With the recent changes to add challenges from Sweden and Singapore, it has introduced problems for organizations that use geofencing/geoblocking to better secure their sites. I have two concerns about this.
I can't find anywhere in the Let's Encrypt documentation that tells/warns users that they should no longer use geofencing as this will likely cause the failure of renewals. I think you need to be honest and upfront now that this is so, so that anyone can evaluate if they choose to use Let's Encrypt because of this limitation.
I find it really odd that the purpose of Let's Encrypt is to make the web more secure, but in order to use Let's Encrypt certificates, you now have to stop using geofencing in your firewall. The whole purpose of geofencing is to make your organization more secure. I think there needs to be a better solution.
"no longer" implies that geoblocking was ever supported, suggested, or allowed. It has always been explicitly discouraged and unsupported. Many subscribers had issues prior to the new vantage points being deployed, because they did not expect their geoblocking would obviously impact any sort of domain validation.
Multi-perspective validation was designed to defend against security concerns that you unfortunately do not understand or fully comprehend. This topic has been discussed extensively and exhaustively on this forum. Here is a primer from the docs, and I suggest you search the forum for more information as there have been many nearly-identical posts here in the past - one of which in the past few weeks.
Also keep in mind that other publicly trusted CAs will also be forced to implement some form of multi-perspective validation in the future when the CA/Browser Forum ballot SC-067 becomes effective.
(Although that doesn't mean all CAs implement the same geographical distances as e.g. Let's Encrypt currently does.)

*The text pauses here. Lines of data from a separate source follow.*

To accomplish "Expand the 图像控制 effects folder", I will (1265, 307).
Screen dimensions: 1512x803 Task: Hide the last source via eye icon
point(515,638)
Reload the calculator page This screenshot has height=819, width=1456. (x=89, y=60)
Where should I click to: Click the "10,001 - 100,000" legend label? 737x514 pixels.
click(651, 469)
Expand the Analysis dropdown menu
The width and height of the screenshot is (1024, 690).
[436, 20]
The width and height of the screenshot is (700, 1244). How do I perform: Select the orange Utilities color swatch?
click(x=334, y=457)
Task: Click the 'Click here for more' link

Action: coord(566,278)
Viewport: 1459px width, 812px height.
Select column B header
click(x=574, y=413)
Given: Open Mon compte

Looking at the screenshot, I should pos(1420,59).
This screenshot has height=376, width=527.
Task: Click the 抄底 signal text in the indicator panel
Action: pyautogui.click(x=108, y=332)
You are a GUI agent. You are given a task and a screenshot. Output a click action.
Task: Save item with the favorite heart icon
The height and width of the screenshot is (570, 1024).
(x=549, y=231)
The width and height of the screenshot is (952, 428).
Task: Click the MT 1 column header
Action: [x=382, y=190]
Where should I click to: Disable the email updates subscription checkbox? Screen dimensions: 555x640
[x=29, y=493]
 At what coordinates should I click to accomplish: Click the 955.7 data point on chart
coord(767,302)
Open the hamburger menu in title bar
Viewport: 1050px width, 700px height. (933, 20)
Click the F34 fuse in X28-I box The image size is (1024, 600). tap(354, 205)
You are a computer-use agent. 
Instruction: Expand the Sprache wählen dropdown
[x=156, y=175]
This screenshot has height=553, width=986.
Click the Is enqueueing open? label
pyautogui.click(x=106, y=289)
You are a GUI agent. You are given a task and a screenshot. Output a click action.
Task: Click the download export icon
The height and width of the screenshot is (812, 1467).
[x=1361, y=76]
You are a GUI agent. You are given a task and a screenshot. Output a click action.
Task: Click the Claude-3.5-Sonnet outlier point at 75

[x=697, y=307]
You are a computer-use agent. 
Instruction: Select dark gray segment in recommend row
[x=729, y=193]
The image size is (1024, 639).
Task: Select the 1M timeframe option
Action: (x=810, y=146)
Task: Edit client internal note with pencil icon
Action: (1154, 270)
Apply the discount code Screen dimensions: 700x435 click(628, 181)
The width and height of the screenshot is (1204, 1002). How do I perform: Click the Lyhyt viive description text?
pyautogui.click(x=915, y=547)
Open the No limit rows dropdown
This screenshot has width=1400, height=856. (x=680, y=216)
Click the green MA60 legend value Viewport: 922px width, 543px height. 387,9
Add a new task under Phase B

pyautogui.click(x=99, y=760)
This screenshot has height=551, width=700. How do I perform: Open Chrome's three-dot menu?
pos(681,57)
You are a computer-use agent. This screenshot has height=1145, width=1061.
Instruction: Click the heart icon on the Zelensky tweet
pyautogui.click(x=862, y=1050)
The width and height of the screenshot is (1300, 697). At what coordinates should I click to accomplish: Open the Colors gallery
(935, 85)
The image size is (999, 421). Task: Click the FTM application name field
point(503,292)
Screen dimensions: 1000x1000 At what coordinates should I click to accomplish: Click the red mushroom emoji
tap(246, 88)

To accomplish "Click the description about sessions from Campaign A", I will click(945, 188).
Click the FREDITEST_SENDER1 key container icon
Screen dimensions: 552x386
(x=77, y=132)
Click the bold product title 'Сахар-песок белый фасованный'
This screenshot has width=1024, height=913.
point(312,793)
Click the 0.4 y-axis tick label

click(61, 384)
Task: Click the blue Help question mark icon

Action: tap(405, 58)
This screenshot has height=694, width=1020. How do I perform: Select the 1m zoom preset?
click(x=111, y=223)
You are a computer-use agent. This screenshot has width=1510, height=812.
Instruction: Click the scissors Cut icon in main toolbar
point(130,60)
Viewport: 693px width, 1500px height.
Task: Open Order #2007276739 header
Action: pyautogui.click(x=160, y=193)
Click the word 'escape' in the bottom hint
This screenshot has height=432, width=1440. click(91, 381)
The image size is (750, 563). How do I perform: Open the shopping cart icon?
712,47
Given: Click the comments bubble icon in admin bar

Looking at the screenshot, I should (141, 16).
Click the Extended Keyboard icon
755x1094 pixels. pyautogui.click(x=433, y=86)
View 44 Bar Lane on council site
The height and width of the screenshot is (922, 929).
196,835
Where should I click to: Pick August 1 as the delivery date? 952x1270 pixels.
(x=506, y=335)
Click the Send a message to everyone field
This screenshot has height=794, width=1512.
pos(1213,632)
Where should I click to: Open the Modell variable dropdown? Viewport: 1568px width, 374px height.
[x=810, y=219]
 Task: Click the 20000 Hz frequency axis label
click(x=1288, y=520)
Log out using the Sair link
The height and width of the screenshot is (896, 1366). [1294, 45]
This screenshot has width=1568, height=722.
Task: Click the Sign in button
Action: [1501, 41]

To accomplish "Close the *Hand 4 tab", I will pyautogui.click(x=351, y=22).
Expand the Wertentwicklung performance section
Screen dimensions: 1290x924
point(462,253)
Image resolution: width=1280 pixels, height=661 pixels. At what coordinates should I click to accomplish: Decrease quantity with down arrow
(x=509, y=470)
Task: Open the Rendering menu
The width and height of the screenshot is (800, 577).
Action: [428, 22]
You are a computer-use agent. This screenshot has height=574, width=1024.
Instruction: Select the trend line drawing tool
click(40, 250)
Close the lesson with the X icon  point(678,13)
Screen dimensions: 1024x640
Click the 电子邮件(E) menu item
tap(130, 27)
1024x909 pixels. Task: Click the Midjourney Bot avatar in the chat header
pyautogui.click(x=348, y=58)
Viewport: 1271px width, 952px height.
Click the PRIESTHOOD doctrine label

Only in the sense of being able to tell that the server someone is connecting to is actually run by the controller of the domain name being connected to. Which in order to validate, they need to be sure that the name is actually controlled the same as seen by everywhere on the Internet. (This isn't just a theoretical attack, either; look through the "Additional Resources" links on that CAB issue which will encourage all CAs to continue checking many places from around the globe.)
Not at all. You just need to not block the /.well-known/acme-challenge requests on port 80. You're free to do geoblocking all you want on port 443, or for other URL patterns.
There's nothing new going on really, Let's Encrypt has always said that you should keep port 80 open. If all it's doing is handling ACME challenges, and serving redirects to https for those clients that try unencrypted http by default, then there really isn't much of an attack surface that geoblocking would help with.
Or, if you're comfortable with your DNS server being exposed to the world but don't want your web server exposed at all (for some sort of internal application), then use the DNS-01 challenge instead.